*TASK BRIEF*. Repeat precisely the line in which "The width and" occurs and all lines that follow it in the entries below. Pictures must be omitted.

Saved data entries
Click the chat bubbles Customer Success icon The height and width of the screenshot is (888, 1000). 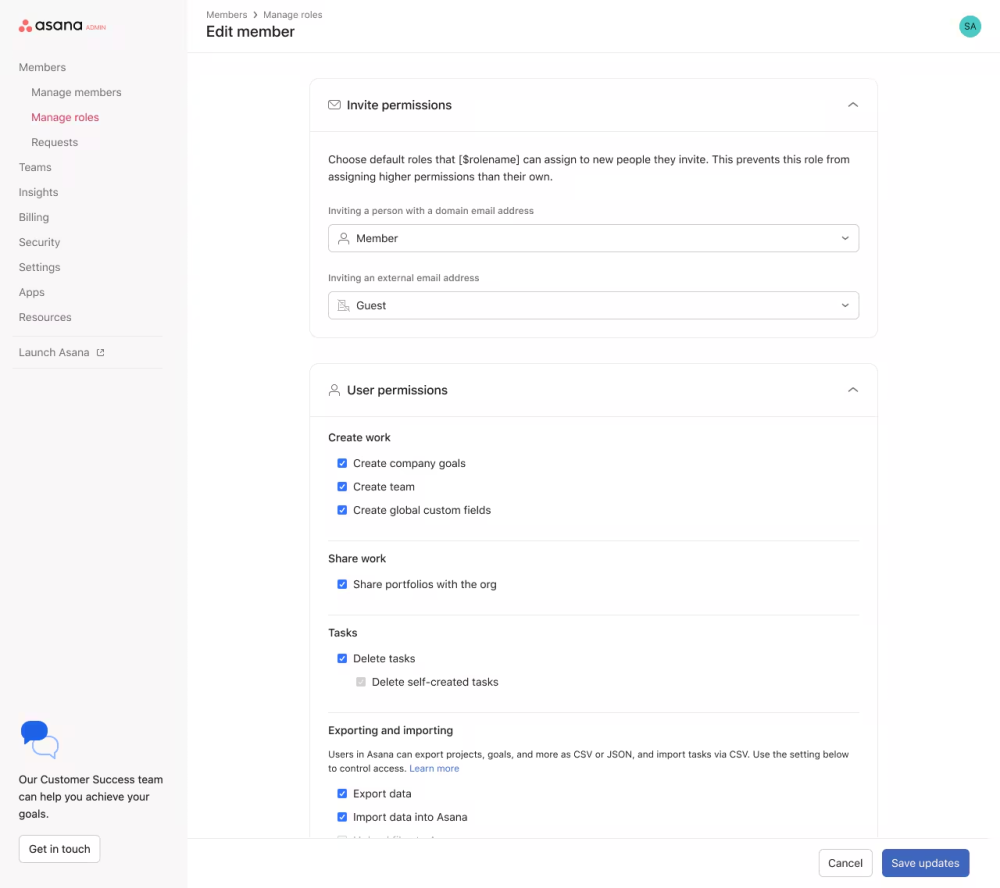[40, 739]
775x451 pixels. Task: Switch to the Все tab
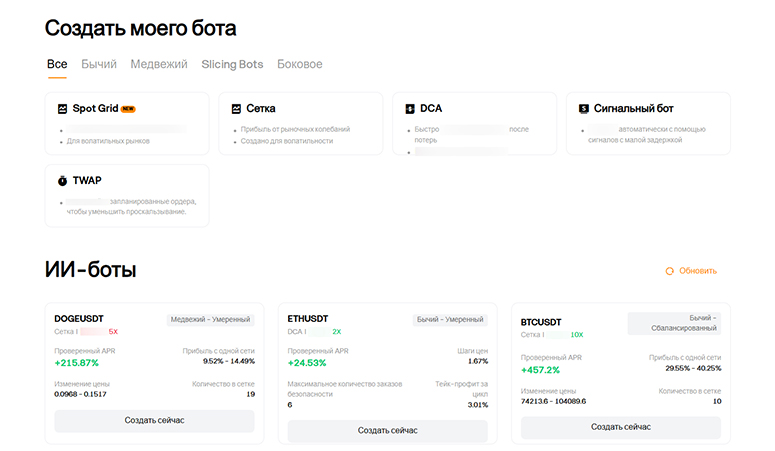click(57, 64)
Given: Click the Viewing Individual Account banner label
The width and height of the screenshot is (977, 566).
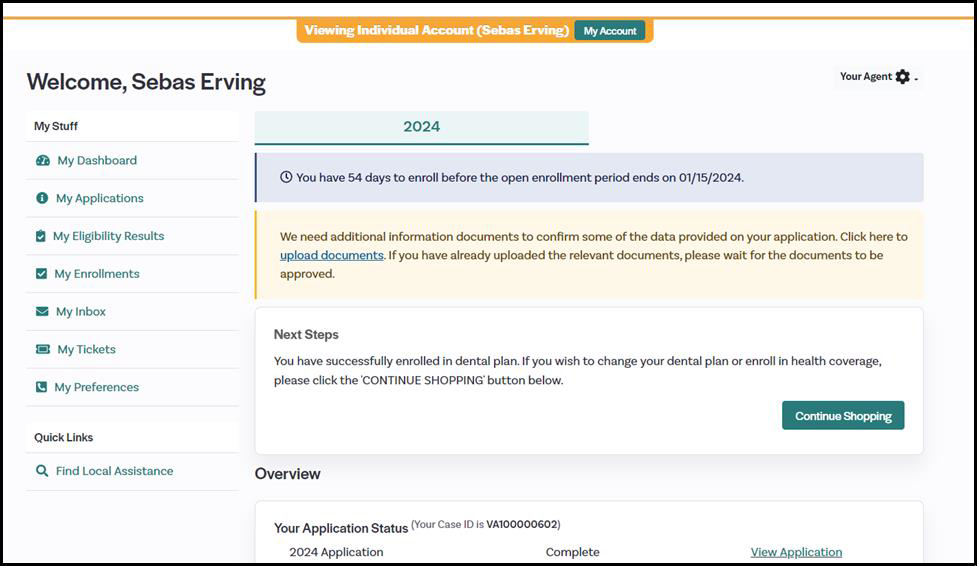Looking at the screenshot, I should click(x=436, y=31).
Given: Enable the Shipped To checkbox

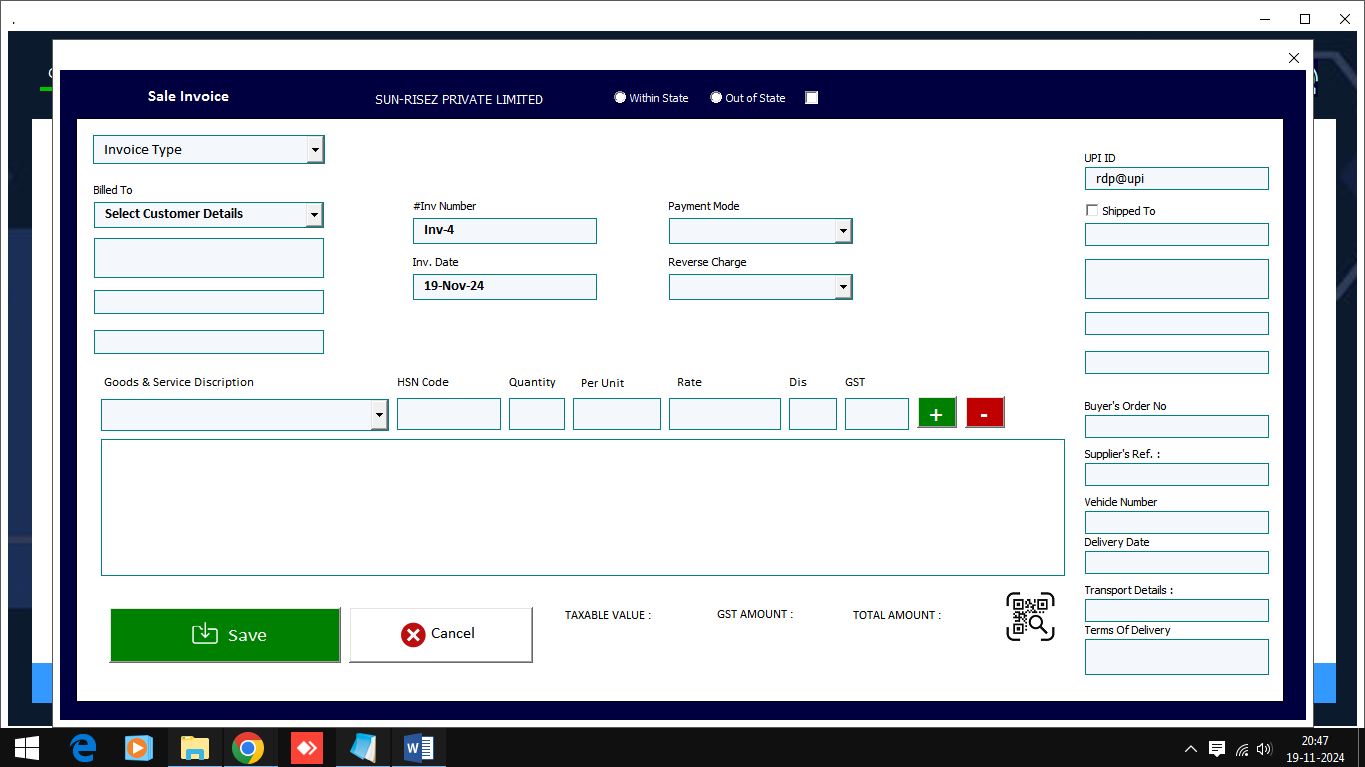Looking at the screenshot, I should point(1092,210).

*SOLVED PROBLEM*.
The width and height of the screenshot is (977, 566).
Looking at the screenshot, I should click(x=436, y=31).
Given: Enable the Shipped To checkbox

Looking at the screenshot, I should point(1092,210).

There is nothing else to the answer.